[Opening THE INPUT section]

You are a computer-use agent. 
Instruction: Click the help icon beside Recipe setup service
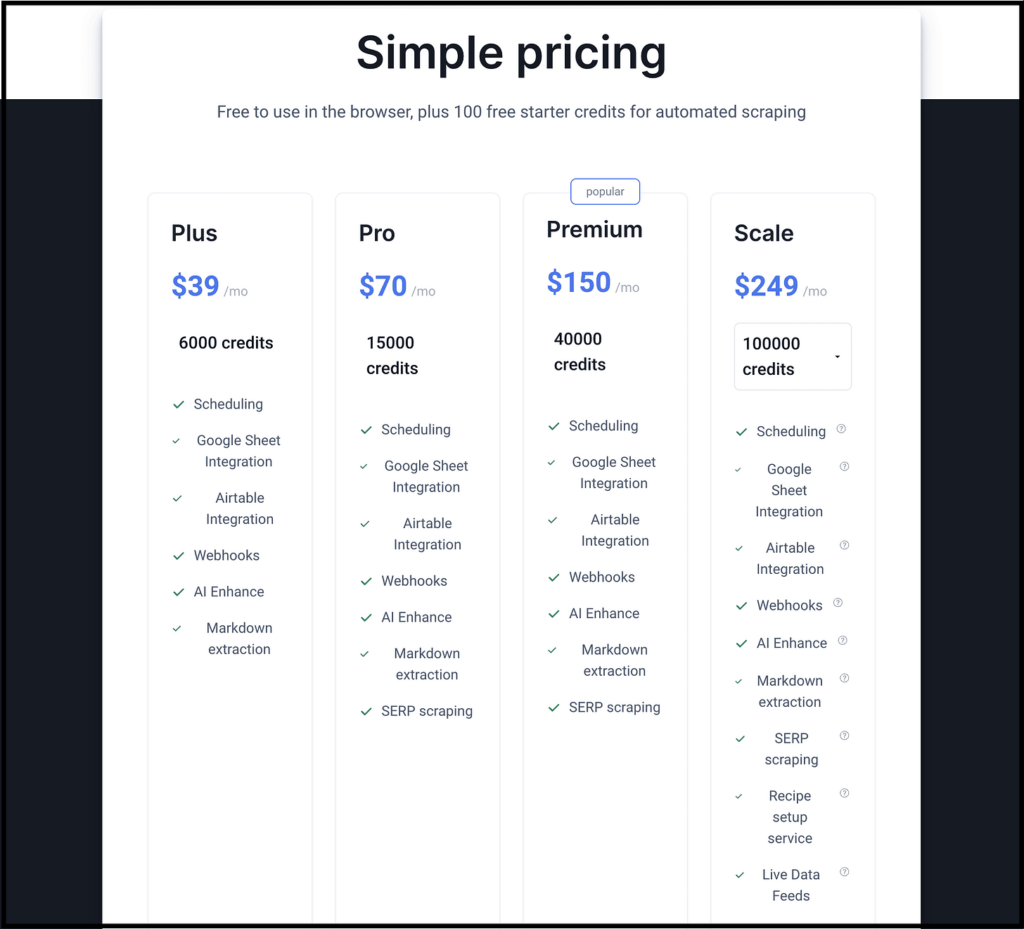[843, 793]
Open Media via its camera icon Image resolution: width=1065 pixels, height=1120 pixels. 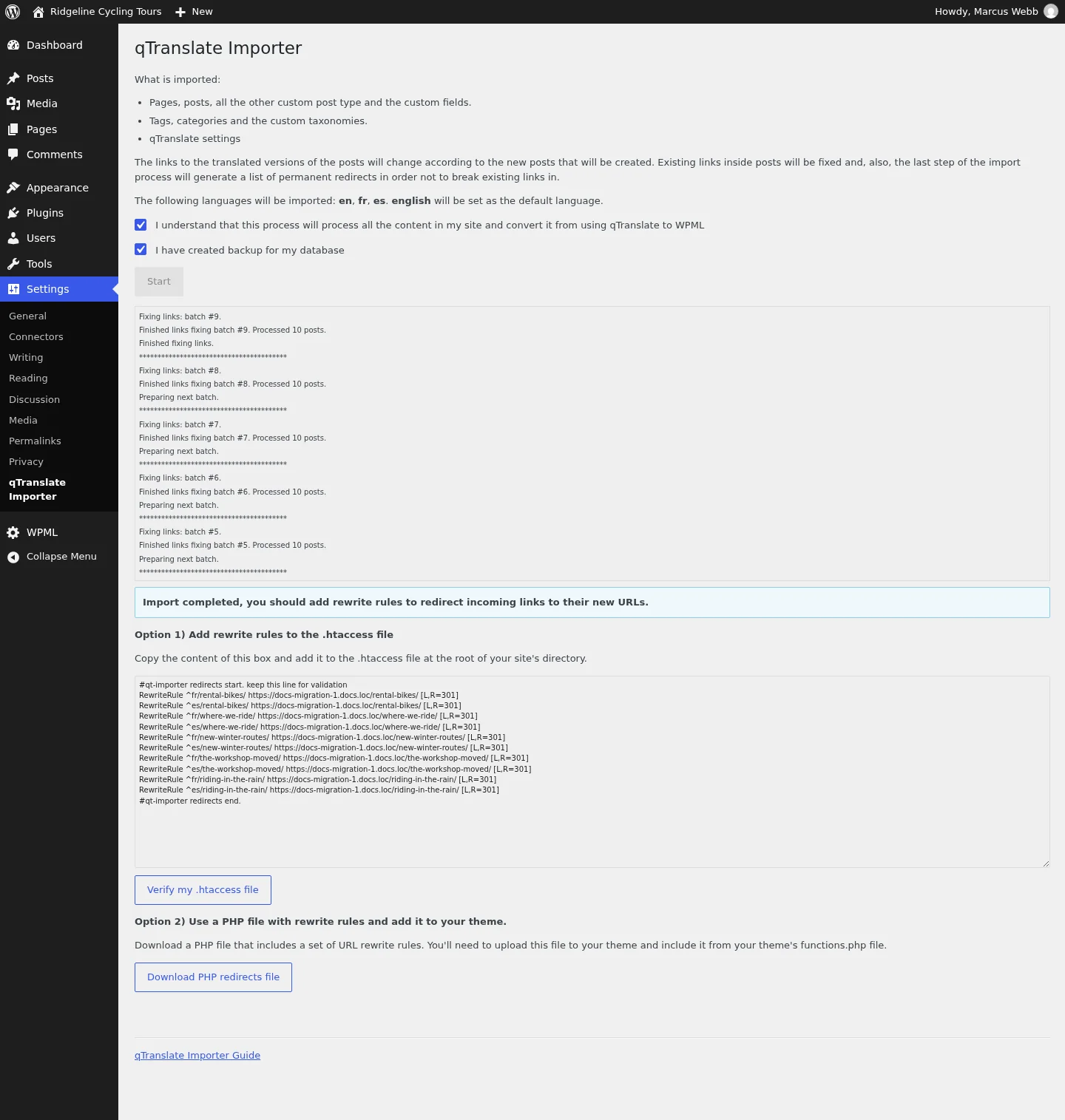[13, 103]
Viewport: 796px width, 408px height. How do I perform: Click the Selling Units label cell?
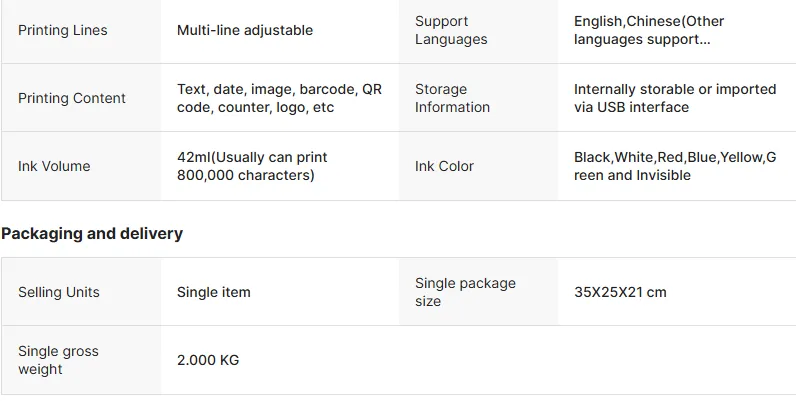pos(59,292)
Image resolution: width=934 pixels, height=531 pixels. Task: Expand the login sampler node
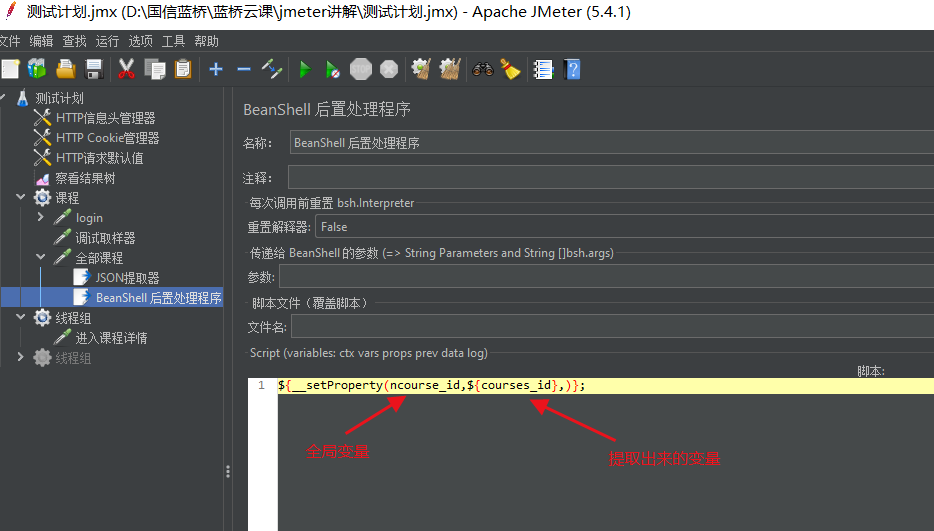pyautogui.click(x=41, y=217)
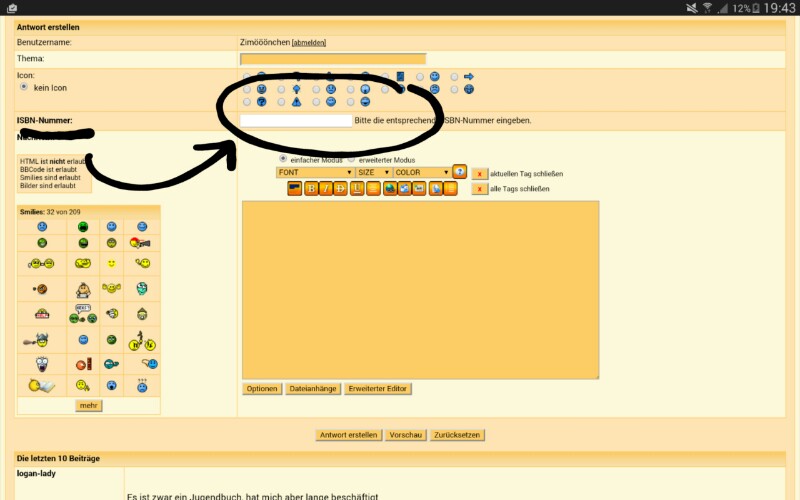Image resolution: width=800 pixels, height=500 pixels.
Task: Click the 'abmelden' logout link
Action: 308,43
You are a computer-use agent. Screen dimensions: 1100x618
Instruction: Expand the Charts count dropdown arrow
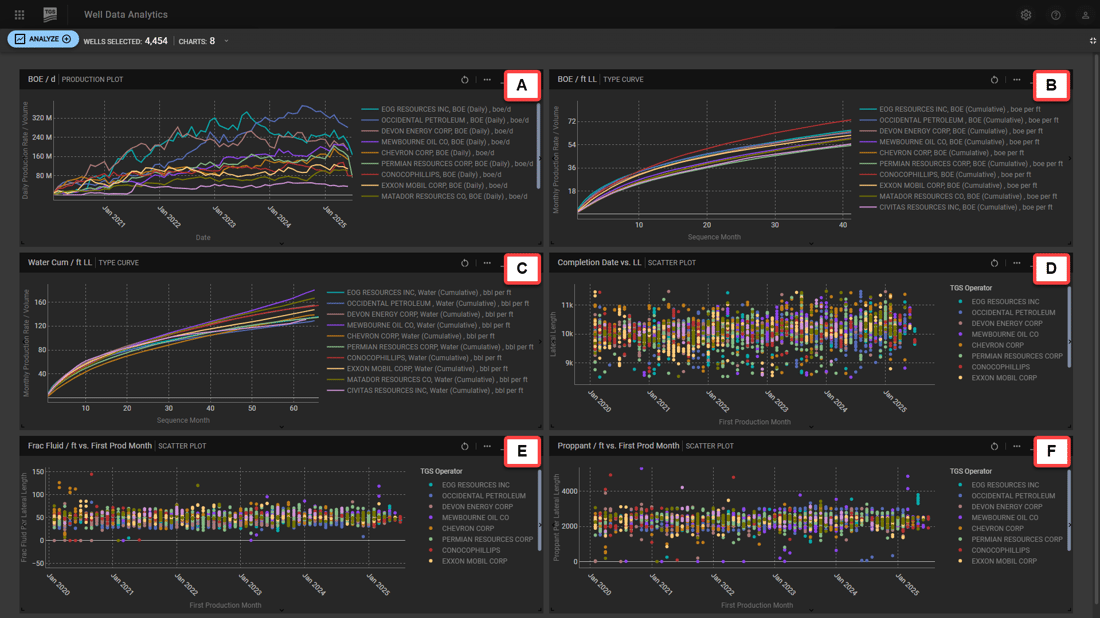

[Closing THE INPUT section]

INSTRUCTIONS TO FOLLOW: Retrieve every line above holding the word "computer".

SOLUTION:
You are a computer-use agent. 
You are a computer-use agent. Screen dimensions: 1100x618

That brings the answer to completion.